South African-based Internet and connectivity supplier Internet Solutions recently hosted the annual Internetix conference and explored a number of burning issues that continue to impact on the current ICT landscape. IT News Africa had a chance to speak to Brian Pinnock, Internet Solutions’ Head of Innovation and Products, about where the Internet is going in Africa, future developments and the driving force behind innovation.
* What is Internet Solutions’ strategy for future innovation?
It’s a bit of a difficult one to articulate, but I think the art of innovation is actually understanding that it isn’t simple. Steve Jobs has done us all an incredible disservice as he created a view in the minds of CEOs that there is kind of an ‘Aladdin’s cave of innovation’ and all you have to do is know the magic password. And he was clever in doing that because he hid the hard part of innovation away from us. What we have learned over the years is that innovation is linked with product development. On the front end we have to look at a product and ask if it’s feasible, are we positioned correctly in the market to do those products. The back-end of innovation is the hard part. So unless you match the front-end with the back-end, you actually won’t get a lot of good innovation.
* How does Internet Solutions Labs help entrepreneurs make the Internet better?
IS Labs is a virtual incubator, so we don’t physically give anybody space, we don’t provide them with any money and don’t put them through any kind of program. What we do is provide people with mentoring and free technology. And the free technology is pretty useful to small start-ups. The other thing that we do is we put them in touch with venture capital community. There is probably a lot more that we would like to do with IS Labs, but we are looking at ways to take it up to another level. We would love to get in touch with other organisations who are doing something similar.
* How far does Africa still have to go in order to catch up with the rest of the world, in terms of broadband and connectivity?
I think that is a dangerous question.

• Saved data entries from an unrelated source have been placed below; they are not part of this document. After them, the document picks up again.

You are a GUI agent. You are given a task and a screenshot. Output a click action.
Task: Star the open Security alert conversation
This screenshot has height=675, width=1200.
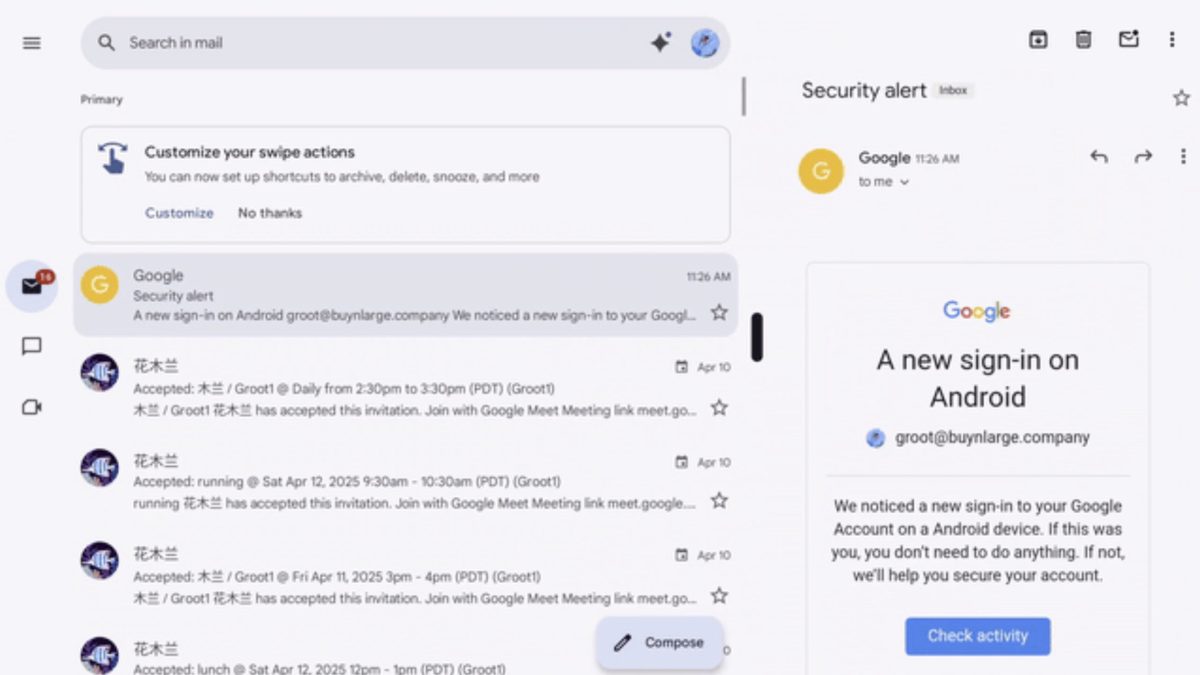[x=1181, y=98]
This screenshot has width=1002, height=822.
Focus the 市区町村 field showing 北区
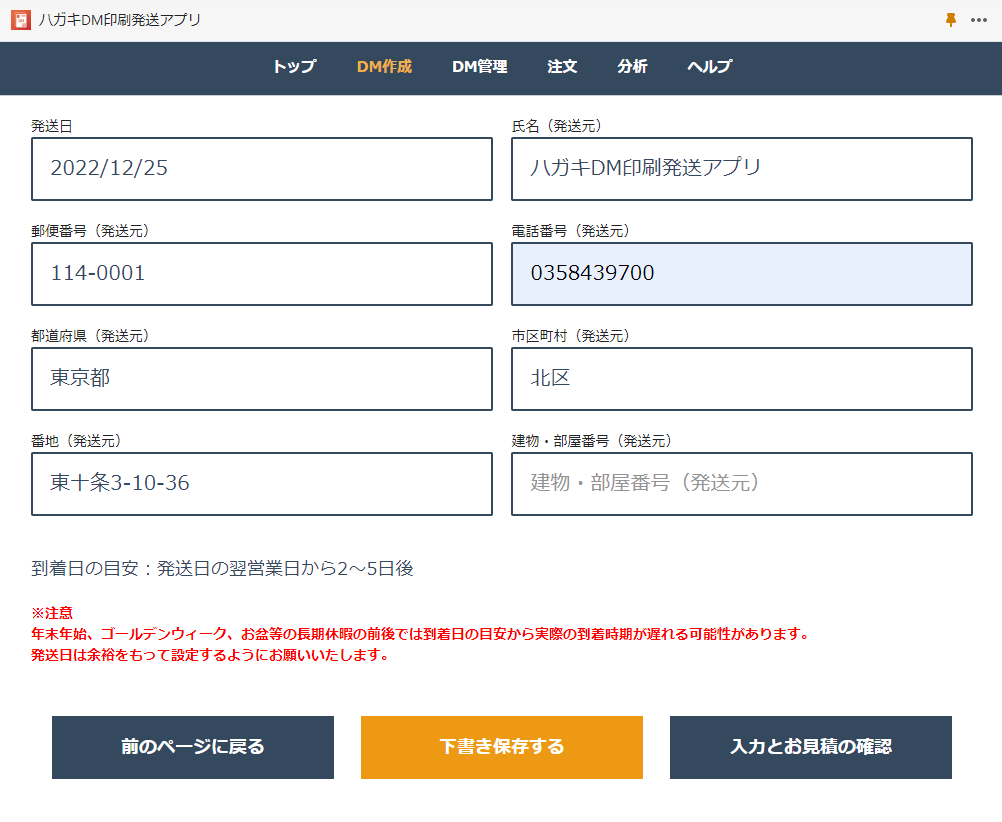(x=741, y=379)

When you look at Africa, you kind of see it as one country, but you have to break it up into countries who are in completely different stages of development. African countries are on different stages on the Digital Index, but, unfortunately, most of them are still in the constrained phase of the Index. Africa has been so focussed on international bandwidth because, in the past, most countries connected through fibre. We have largely solved the problem in terms of connectivity. Although African countries are at different stages, when you compare us to the rest of the world – especially countries like China, Japan and Russia, we are still in the constrained phase.
* If you could change one thing about Africa’s Internet, what would it be?

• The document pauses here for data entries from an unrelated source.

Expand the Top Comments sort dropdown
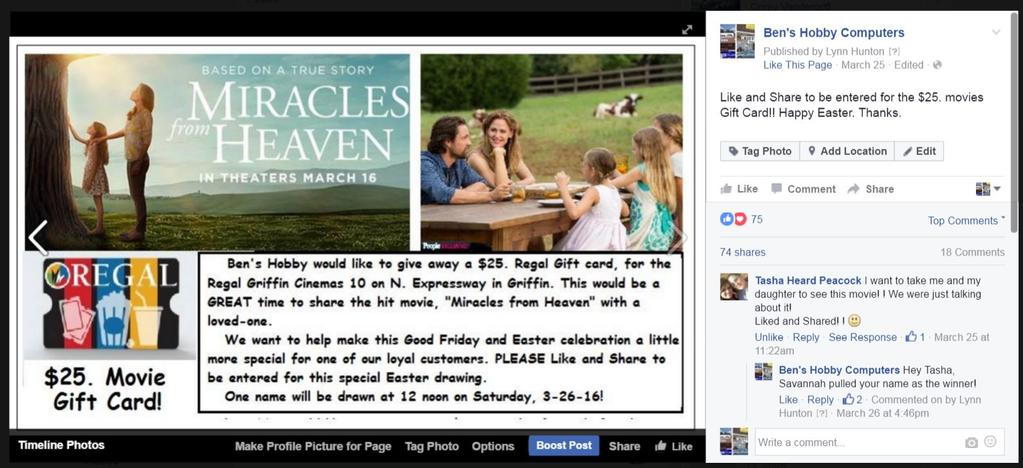The width and height of the screenshot is (1023, 468). click(x=966, y=221)
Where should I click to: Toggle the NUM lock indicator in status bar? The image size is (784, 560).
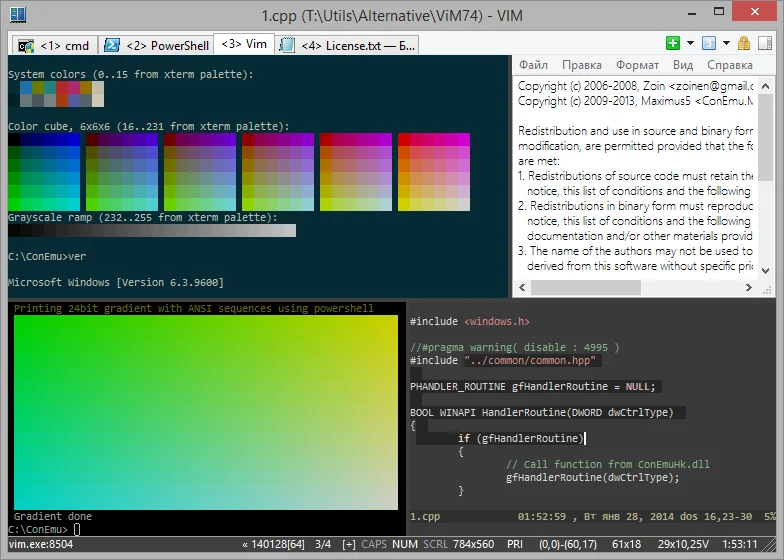pos(407,545)
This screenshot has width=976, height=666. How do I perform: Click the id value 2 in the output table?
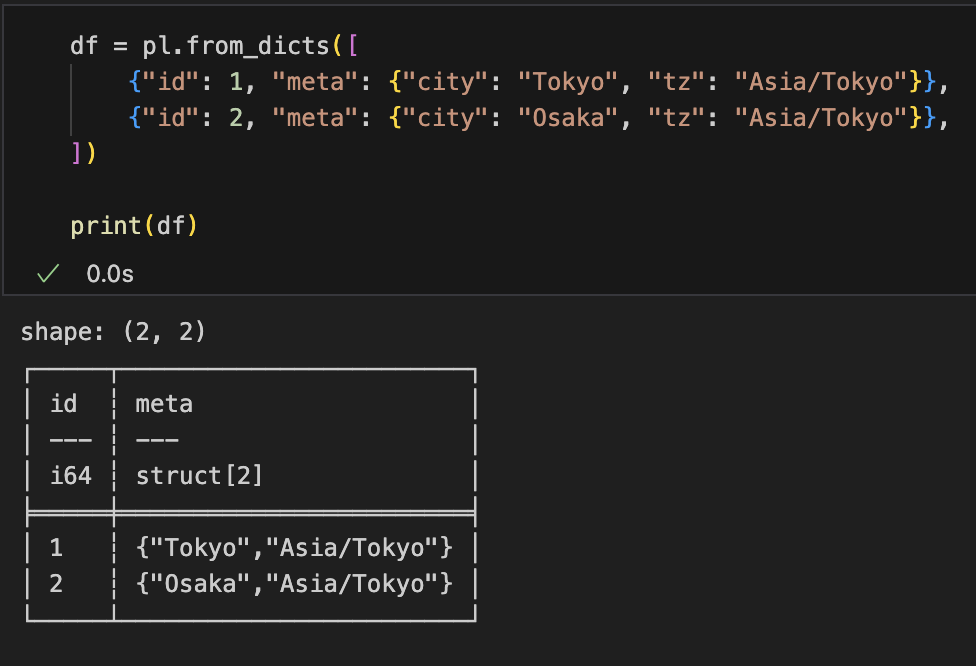pyautogui.click(x=56, y=584)
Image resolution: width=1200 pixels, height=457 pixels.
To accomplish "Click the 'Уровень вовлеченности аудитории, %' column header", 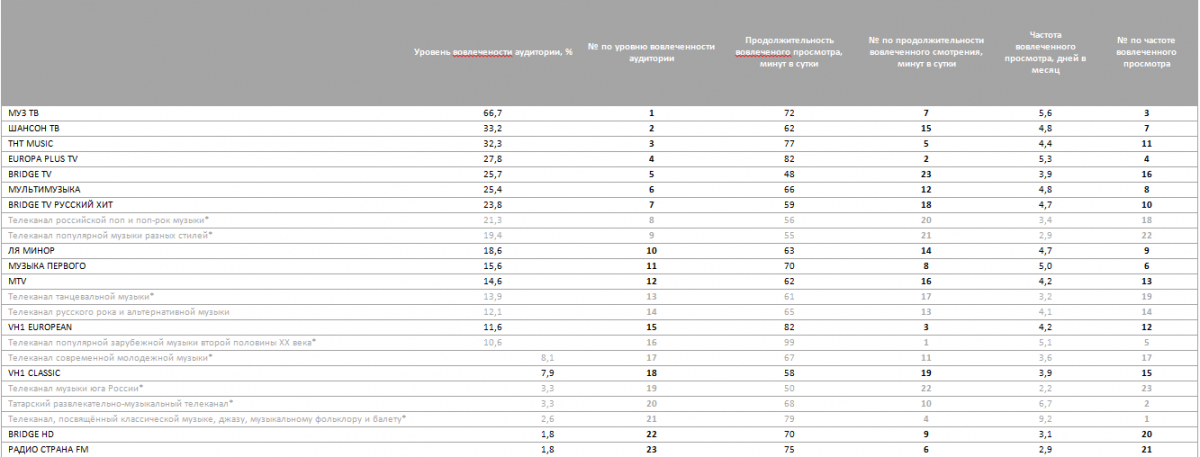I will (x=493, y=52).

Probably terrestrial fibre to every dwelling – but it’s very expensive and the economics are difficult to get right. I think if you could do that magically, without having to apply any capital, that would probably be the thing.

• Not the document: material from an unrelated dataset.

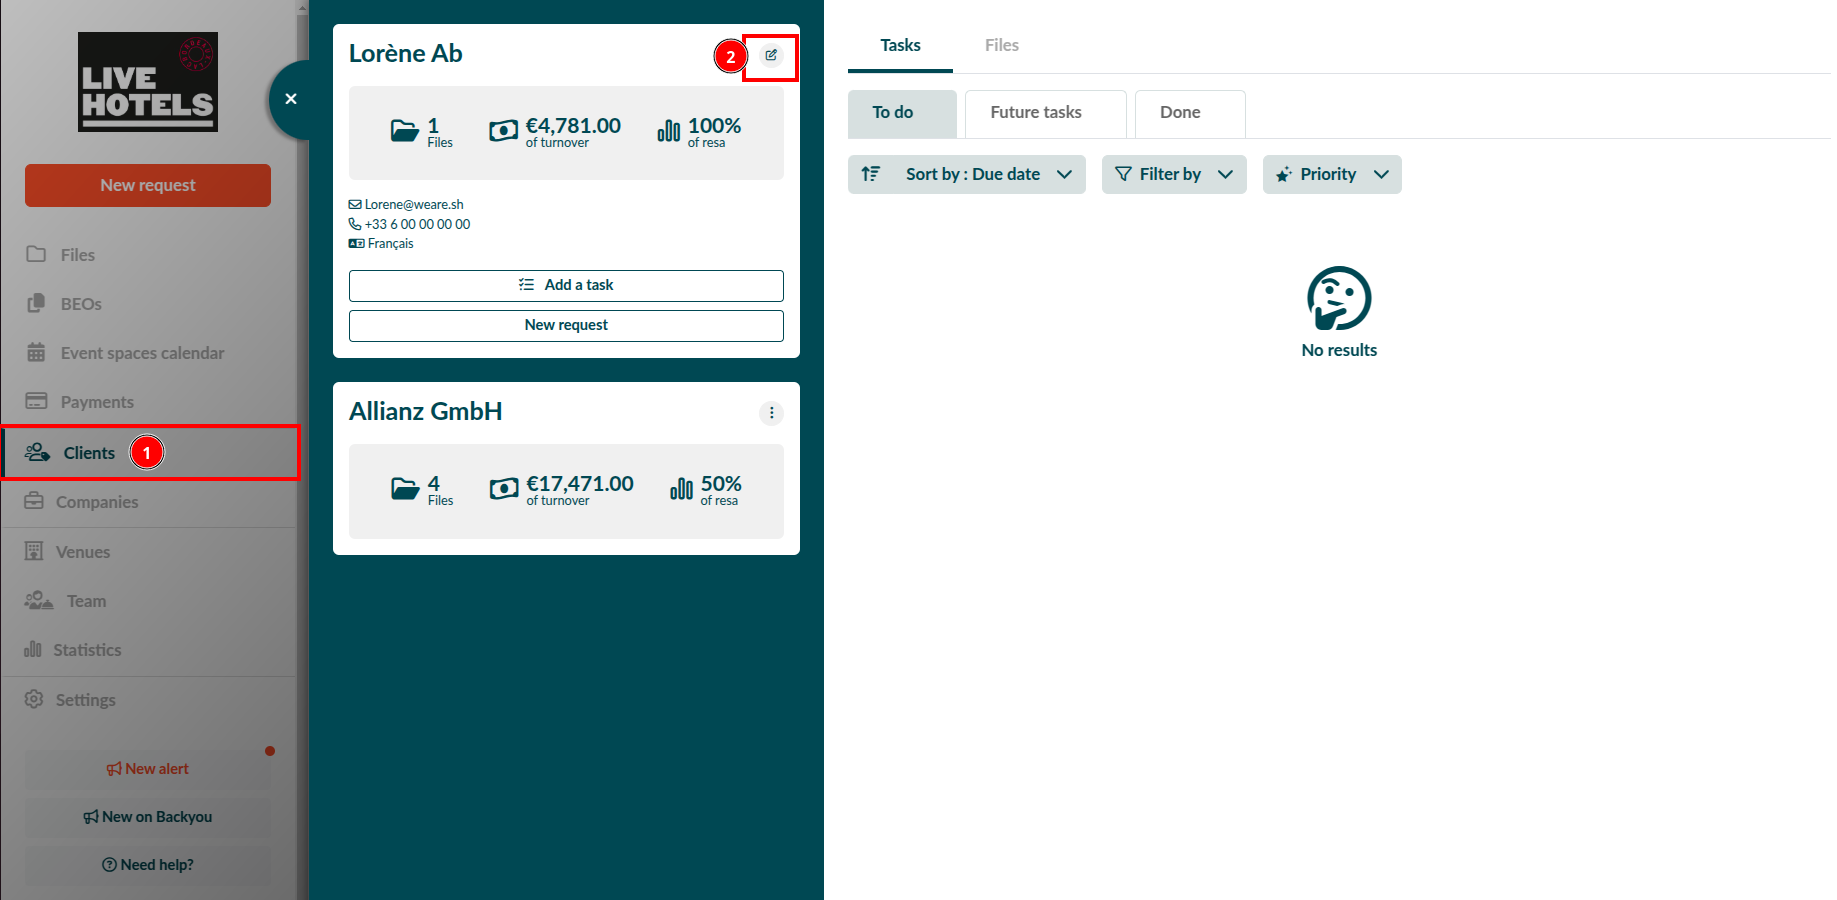Expand the Filter by dropdown
Screen dimensions: 1837x900
[1173, 174]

* As a leader in the connectivity field, what is the driving force behind Internet Solutions’ innovation?
We have survived very well by being the best of a group of telecommunications companies. What drives us to innovate are some of the highly innovative companies that are emerging out of South Africa in our market and in parallel markets, as well as just seeing what’s available out there. Yes, obviously, we operate in a highly competitive red-ocean type market, but other companies innovate at a pace that isn’t hard to replicate. The guys that scare us are the ones that can innovate at a rapid pace, because IS has reached the stage where we are a large organisation and we have to be careful because we have resource constraints and we have to look at where we apply those resources.
* Where do you envisage Africa’s Internet and connectivity to be in the next 10 years?
I’m not going to put a number on it, but you need to apply exponential growth to everything, because historically that has been where we have been at. So assuming that the Google model is viable elsewhere, that sort of thing you will see taking off in other parts of the world. Certainly we’ll see an explosion in connectivity speeds, but it’s going to be a bit more difficult in developing countries that are behind the curve. I think we are also going to see just more clever ways of the use of spectrum. The real trick for looking at the future is rather just look at the trends, because trying to predict an actual outcome is probably a bit fool-hardy.